Why Carrie Fisher was my kind of hero

Fisher owned her vulnerabilities by writing — frankly, fiercely and empathetically — about them.

Carrie Fisher

Carrie Fisher in 2013. The writer and actress died in Los Angeles on December 27 at the age of 60. (EPA via The Canadian Press)

Princess Leia was my hero. As the outpouring of grief on social media over Carrie Fisher’s death shows, this is an entirely unoriginal statement. I was about the age my 6-year-old daughter is now when I saw Leia Organa on the big screen for the first time, and became one of the legions of young girls bowled over by her ferocity, her fearlessness and her deadly aim with a blaster. At the time, I was too busy trying to wrench my hair into buns to care much about the actress who played her. But that would change.

I was 11 when Fisher’s semi-autobiographical book, Postcards from the Edge, was published in 1987. At that point, I was a full-blown Star Wars nerd, and had watched episodes IV to VI as many times as someone who had to share a VCR with two older siblings possibly could. I had no business being interested in Postcards (about an actress trying to put her life back together after a drug overdose) but at the time, I wanted to become a writer. I overheard a segment about it on some entertainment news program, and felt exhilarated that I shared the same ambition as the woman who played Princess Leia. It was the first time I thought of Carrie Fisher and Leia as two distinct people — and being a writer all of a sudden felt badass and brave. I knew next to nothing about addiction, detox or rehab, but on some level I understood that by writing about her vulnerabilities, she now owned them. It seemed like the ultimate Jedi mind trick (remember, I was 11).

Fisher as Leia in 1980's The Empire Strikes Back. (Lucas film / 20th Century Fox / REX / Shutterstock )

Fisher as Leia in 1980’s The Empire Strikes Back. Photo, Lucas film / 20th Century Fox / REX / Shutterstock.

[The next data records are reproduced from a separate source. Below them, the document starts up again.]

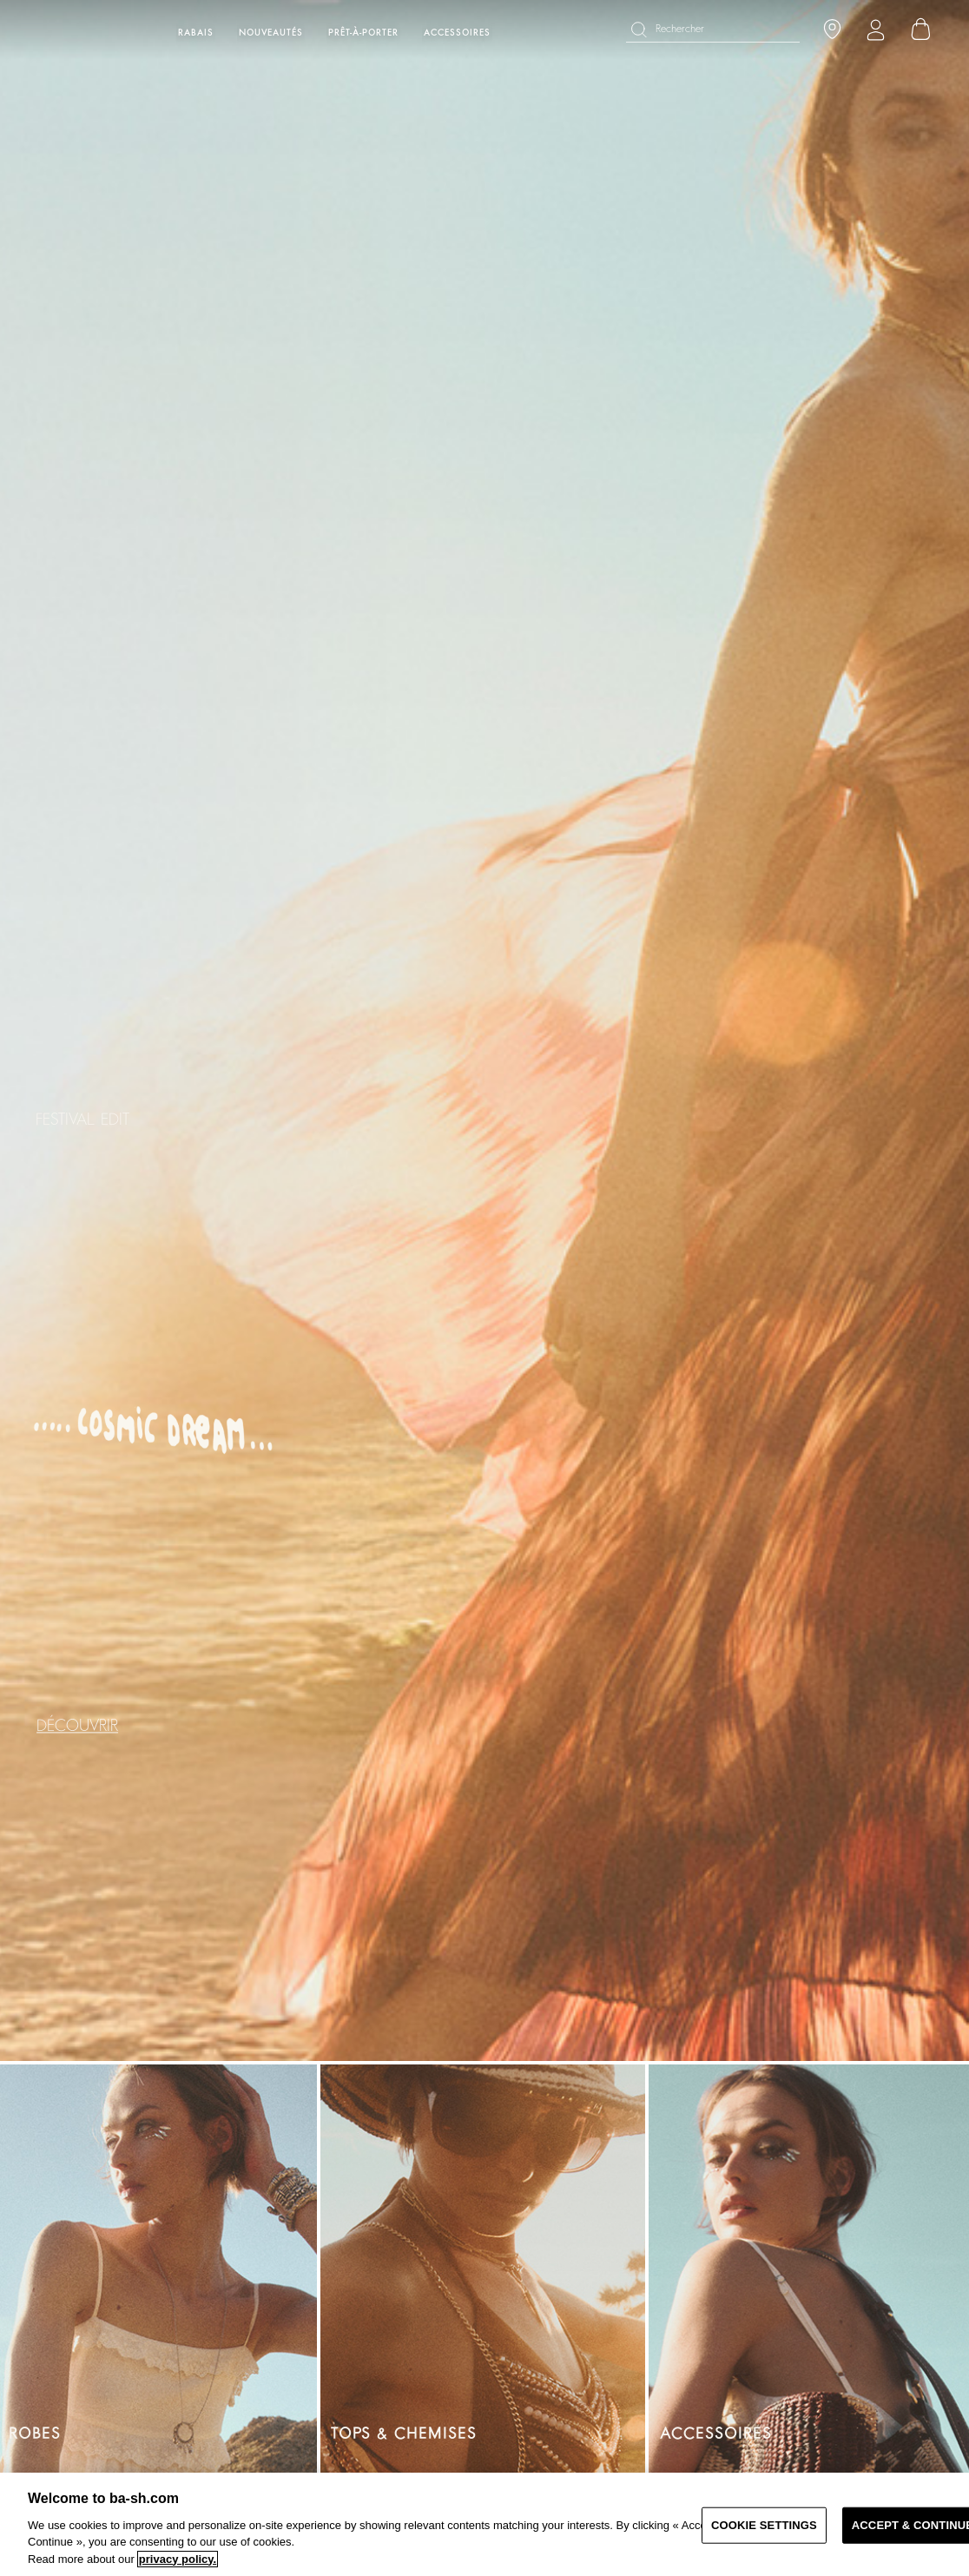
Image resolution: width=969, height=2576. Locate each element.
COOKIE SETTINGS (764, 2525)
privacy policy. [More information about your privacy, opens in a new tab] (177, 2559)
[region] (484, 2524)
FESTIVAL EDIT (82, 1119)
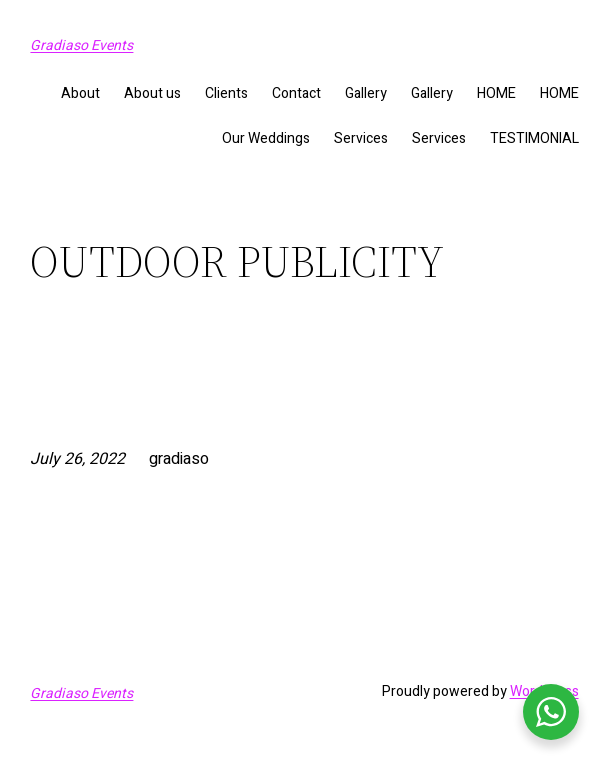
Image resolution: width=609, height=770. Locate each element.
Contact (296, 93)
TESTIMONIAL (534, 138)
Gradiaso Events (81, 45)
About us (152, 93)
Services (361, 138)
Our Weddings (266, 138)
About (80, 93)
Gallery (366, 93)
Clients (226, 93)
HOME (496, 93)
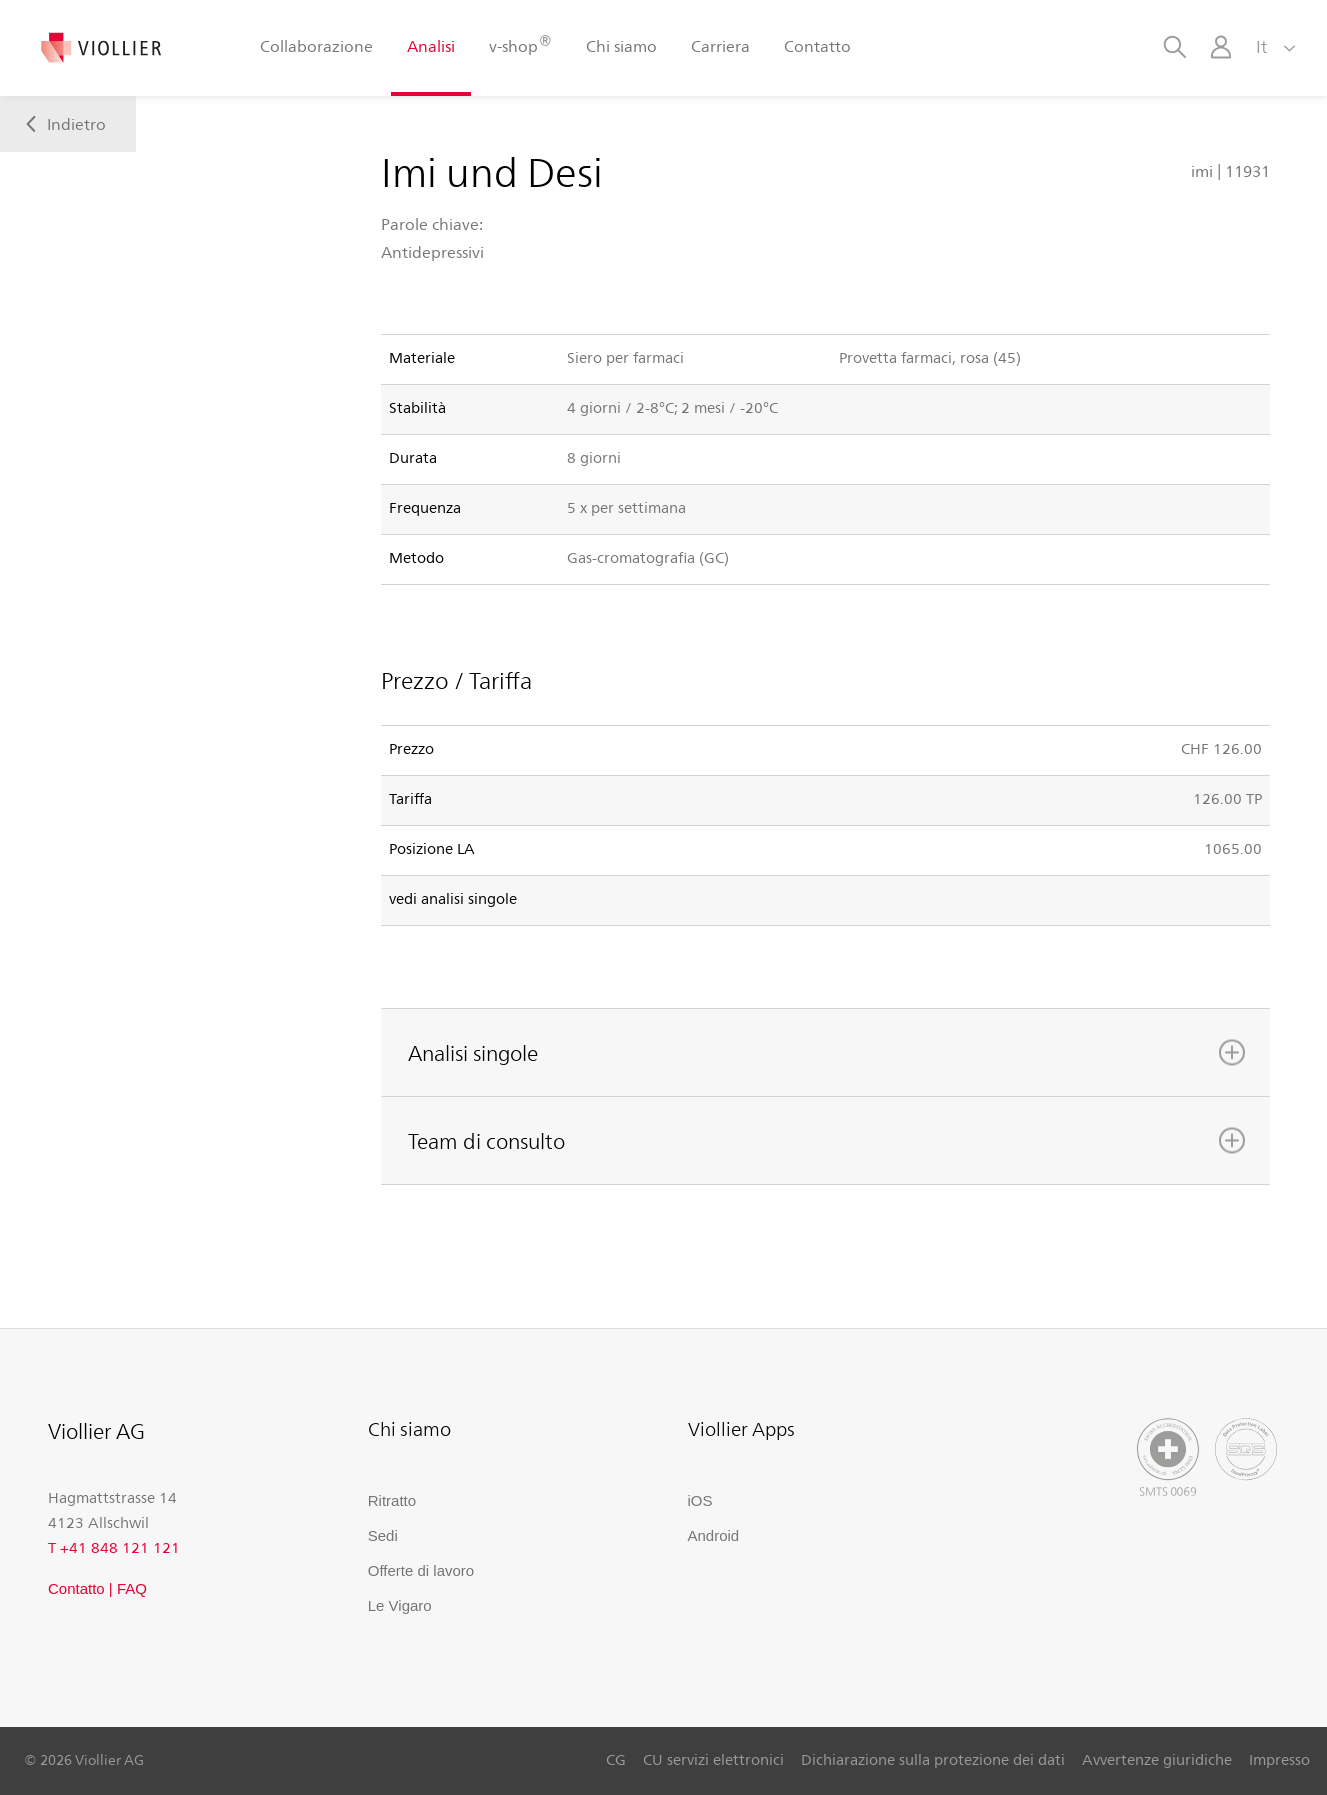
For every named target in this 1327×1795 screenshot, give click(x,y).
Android (714, 1535)
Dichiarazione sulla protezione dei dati (933, 1759)
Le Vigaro (400, 1605)
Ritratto (392, 1500)
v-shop (520, 44)
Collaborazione (316, 45)
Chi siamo (621, 45)
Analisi (431, 45)
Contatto (817, 45)
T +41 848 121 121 (114, 1547)
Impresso (1279, 1759)
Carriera (720, 45)
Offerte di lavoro (421, 1570)
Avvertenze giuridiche (1157, 1759)
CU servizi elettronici (713, 1759)
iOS (700, 1500)
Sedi (383, 1535)
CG (616, 1759)
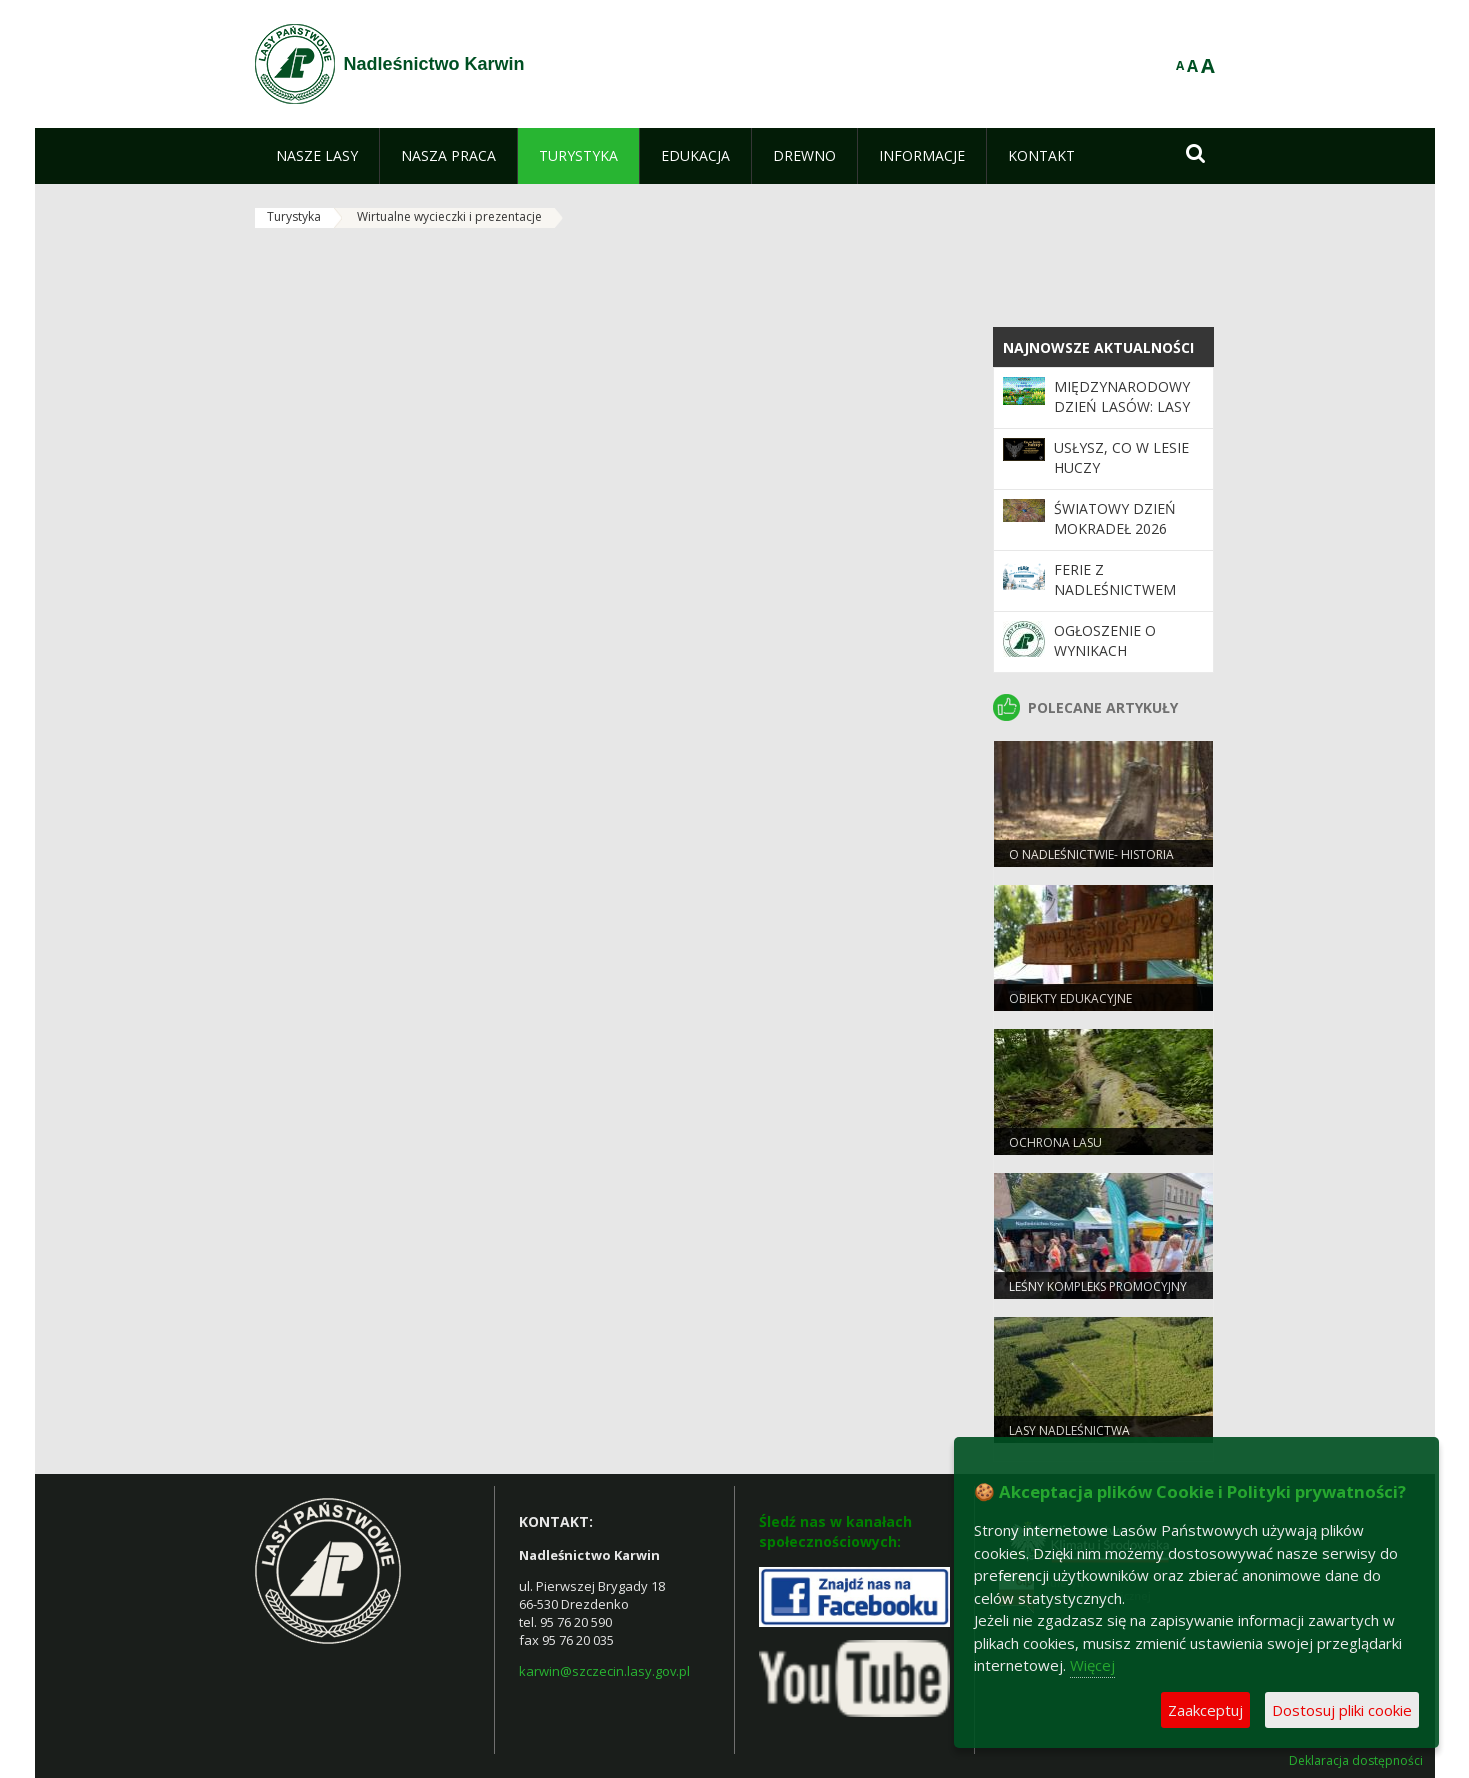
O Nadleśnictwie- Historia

From that point on, Carrie Fisher was a constant, if peripheral, presence in my life. She went on to write much more, of course — for film, TV, theatre and hilariously on Twitter. No matter how busy I was, I made time to read about every role, book or cameo. Every soundbite in which she spoke frankly about mental health, addiction, body image and not giving a f–k managed to cut through that day’s noise, and make me smile.

She was still fierce, still fearless — but words were now her weapon. (When the masses took to Twitter to discuss how she returned in 2015’s The Force Awakens looking — cover your eyes now — her age, she responded with this gem: “Please stop debating about whether or not I aged well. Unfortunately, it hurts all three of my feelings. My body hasn’t aged as well as I have. Blow us.”) She wielded words with razor-like precision, but not callously; For someone who raised more middle fingers in her life than a farmer does chickens, she seemed to have an endless well of empathy for those deserving of it.

Fisher in 1986, the year before her book Postcards from the Edge was published.

Fisher in 1986, the year before her book, Postcards from the Edge, was published.

So while social media is flooded with pictures of Princess Leia, to me, it was everything that came after Star Wars — the battles between real-life dark and light, and her willingness to share every sloppy shot fired — that made up the most interesting parts of Fisher; a woman who was knocked down repeatedly, but always came back swinging.

Fisher once said that Leia was “a character that’s not too far from myself, except I don’t have any laser guns.” Now that I’m all grown up, that’s my kind of hero.